Normally, a person can deduct one’s losses against his or her income. But there are some restrictions on this. Several years ago, in the 1980s, individuals who had large amounts of income would attempt to offset that income by investing in businesses that typically generated tax losses but still produced positive cash flow. For example, they would invest in real estate businesses (partnerships) so they could take non cash depreciation deductions along with interest deductions, and property taxes among others. Essentially, these types of investments served as a tax shelter—allowing the investor to offset their income (from other sources) by all their losses from the investment activity. (In this context, a tax shelter is an investment where a significant part of the taxpayer’s return is derived from the realization of tax savings along with appreciation of the underlying asset overtime).

Congress responded to this tax shelter strategy by enacting IRC § 469. Before 1986, there were few limitations placed on a taxpayer’s ability to utilize deductions from one activity against the income from another activity. Today the application of these rules is very broad.

a. Which taxpayers are subject to the passive loss rules?

The passive loss rules apply mainly at the individual (1040) level. However, these rules effect the deductibility of flow though losses to partners of partnerships and shareholders of S corporations. They also apply to losses from trusts, estates, and personal service corporations.

A taxpayer who owns an interest in an activity as a limited partner or member is not treated as materially participating in the activity by definition.

b. What is a “passive activity”?

Generally, a passive activity is any activity that may be considered an investment or a trade or business that the taxpayer does not “materially participate” in. Material participation means that a taxpayer is involved in the operations of the activity on a regular, continuous and substantial basis. The participation level is determined on an annual basis and the regulations under code 469 spell out what requirements are necessary to be considered to have “materially participated in an activity.”
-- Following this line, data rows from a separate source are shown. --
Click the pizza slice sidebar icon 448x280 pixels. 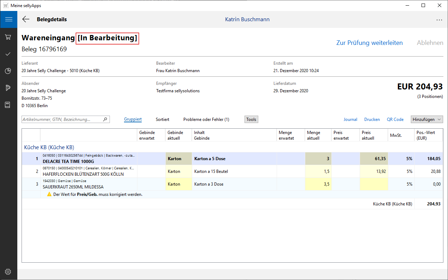[8, 88]
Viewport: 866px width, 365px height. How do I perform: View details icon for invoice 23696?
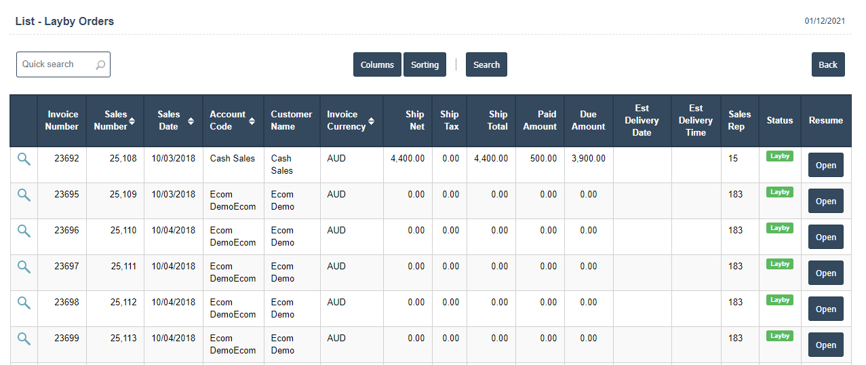tap(24, 231)
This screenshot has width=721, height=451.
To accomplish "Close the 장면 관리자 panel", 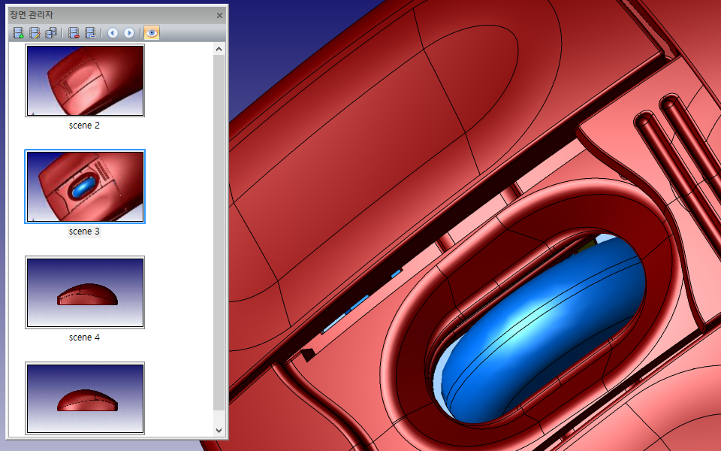I will 219,15.
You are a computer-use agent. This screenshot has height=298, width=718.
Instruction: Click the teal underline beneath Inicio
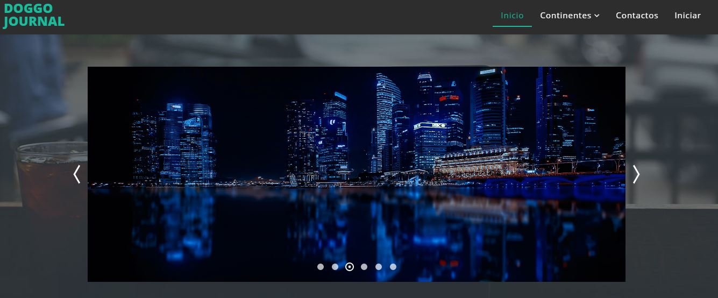[x=512, y=26]
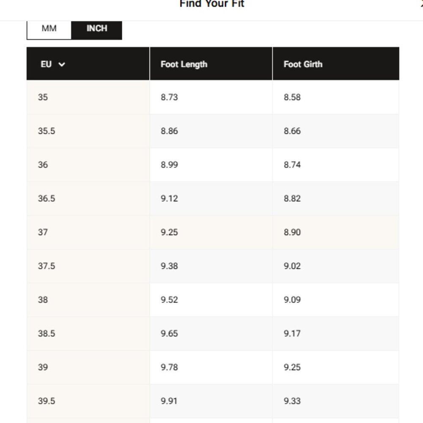
Task: Select the EU 36 size row
Action: [213, 165]
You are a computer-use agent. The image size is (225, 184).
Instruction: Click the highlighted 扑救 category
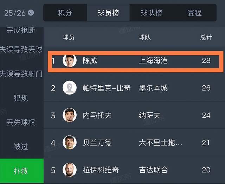pyautogui.click(x=21, y=171)
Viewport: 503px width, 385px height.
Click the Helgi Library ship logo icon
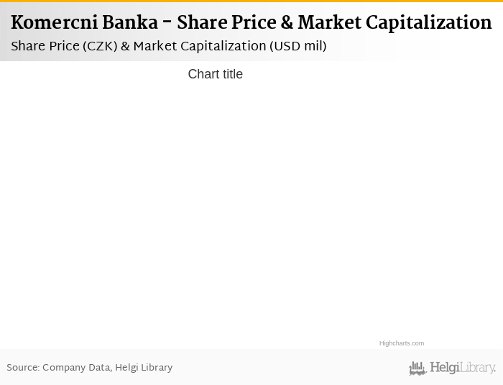coord(417,368)
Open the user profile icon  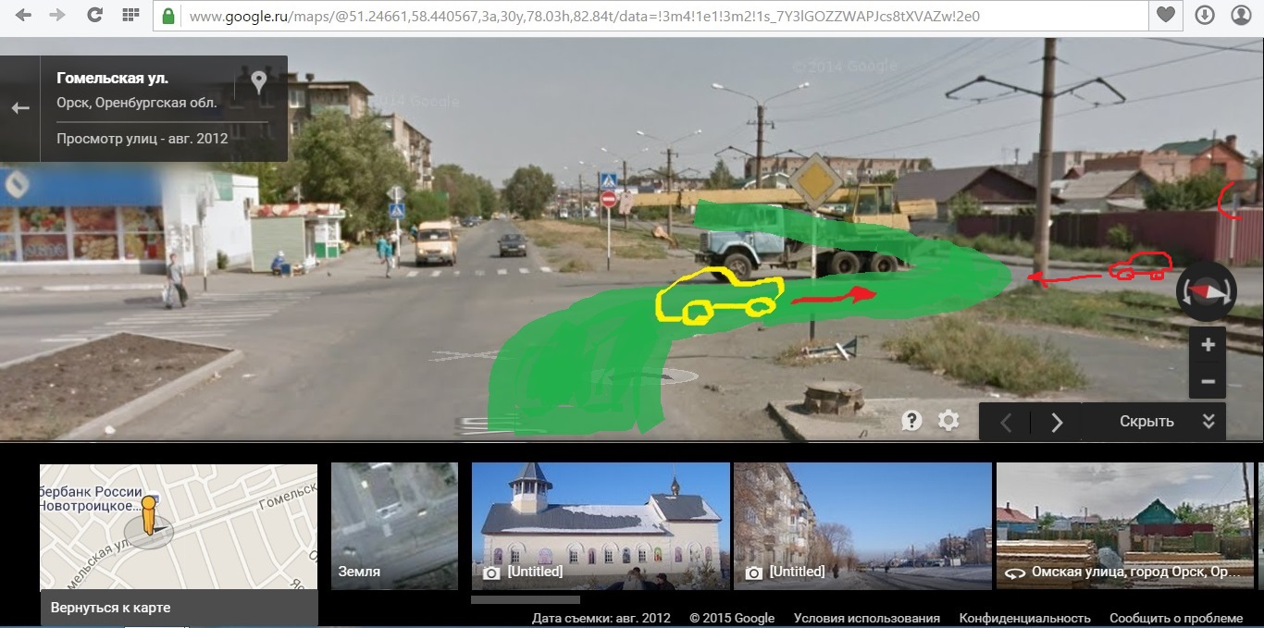[x=1241, y=16]
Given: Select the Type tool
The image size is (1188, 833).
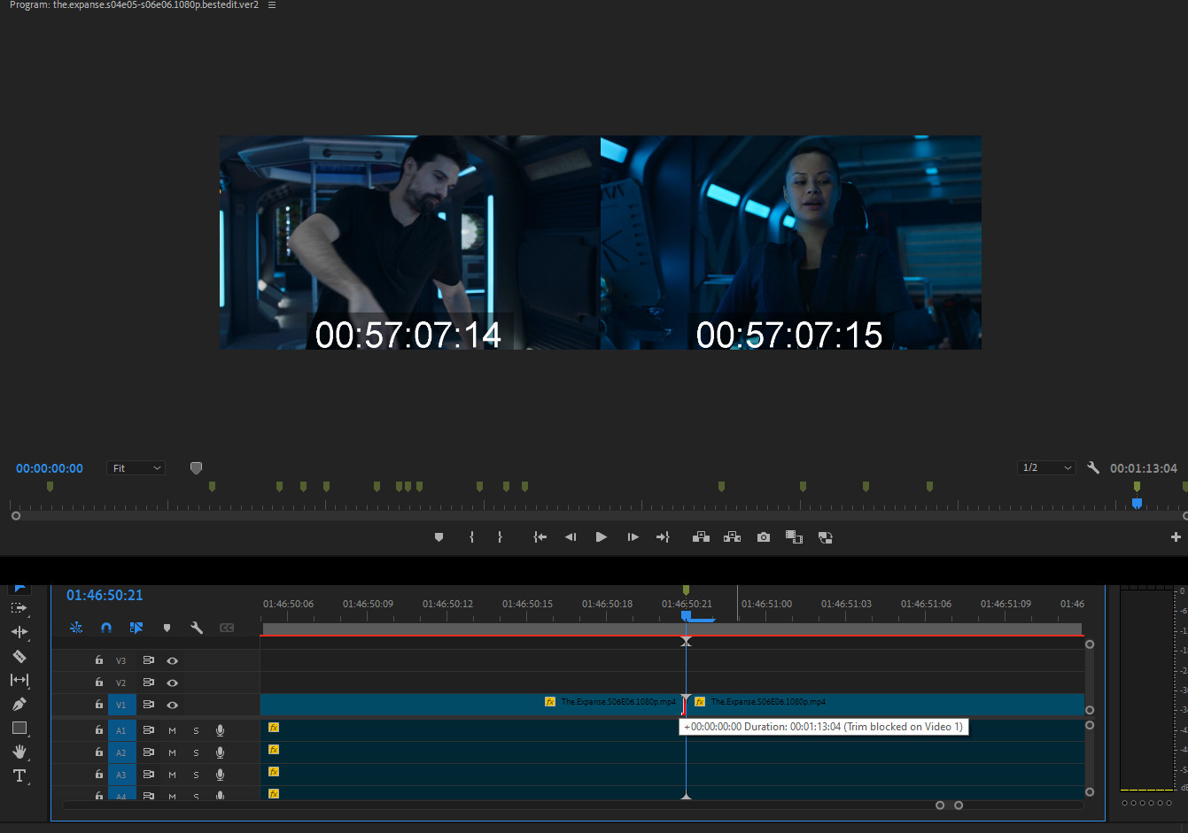Looking at the screenshot, I should [x=19, y=776].
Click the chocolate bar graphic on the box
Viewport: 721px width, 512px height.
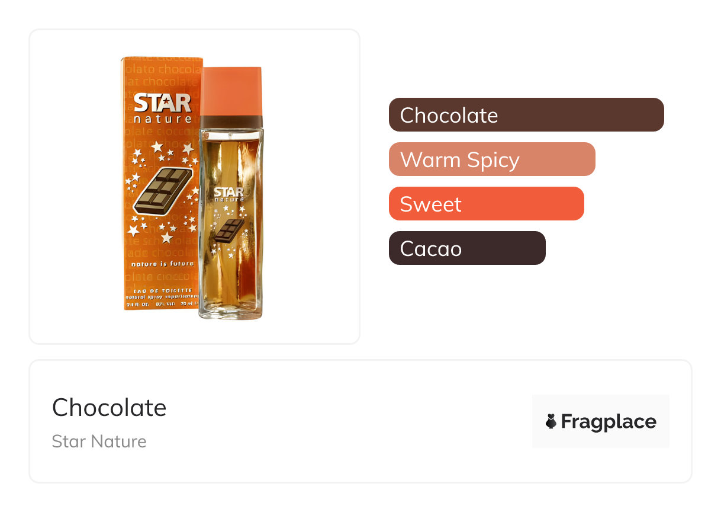pyautogui.click(x=163, y=191)
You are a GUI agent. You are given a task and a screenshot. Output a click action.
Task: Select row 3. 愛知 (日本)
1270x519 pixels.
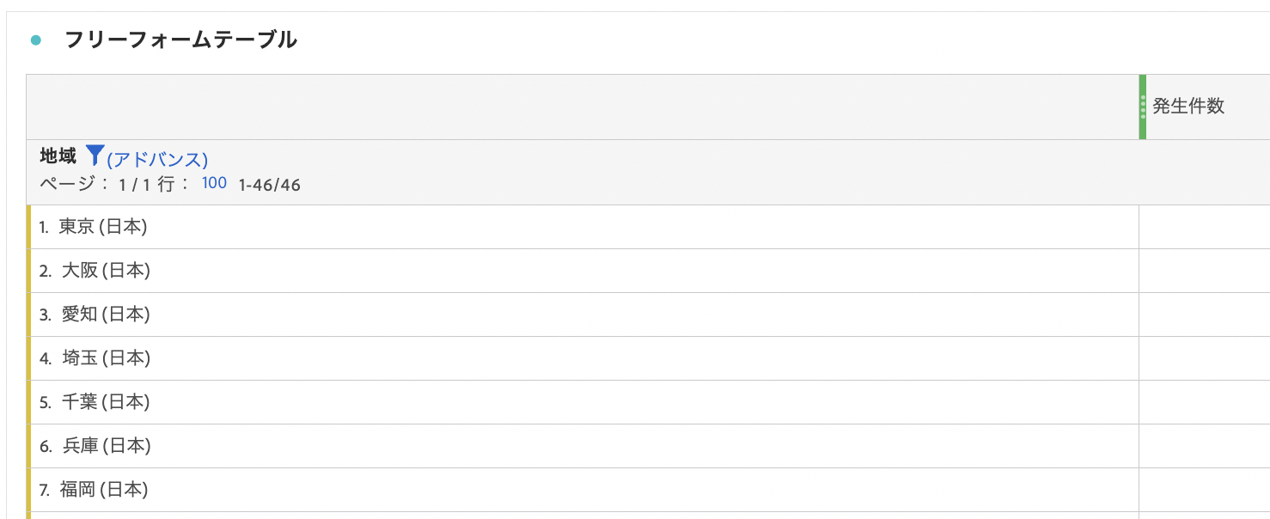(584, 314)

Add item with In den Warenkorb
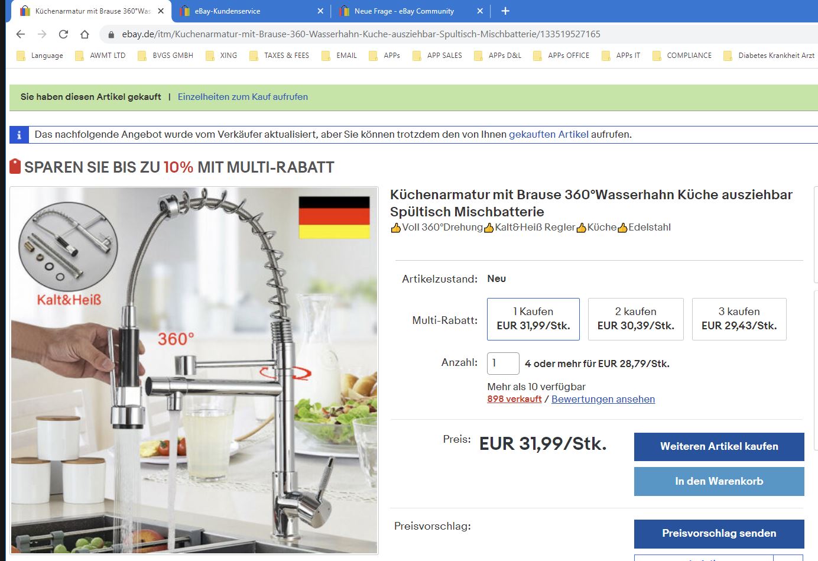[x=719, y=481]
Passive activity expenses and losses are those expenses and losses attributable to passive activities that generate income. Such expenses and losses can generally only be used to offset income from passive activities. Expenses and losses that exceed passive activity gross income may be carried forward until such excess is used up or offset against any gains on the disposition of a passive activity. Passive activity gross income includes gain from the disposition of property used in a passive activity at the time of the disposition.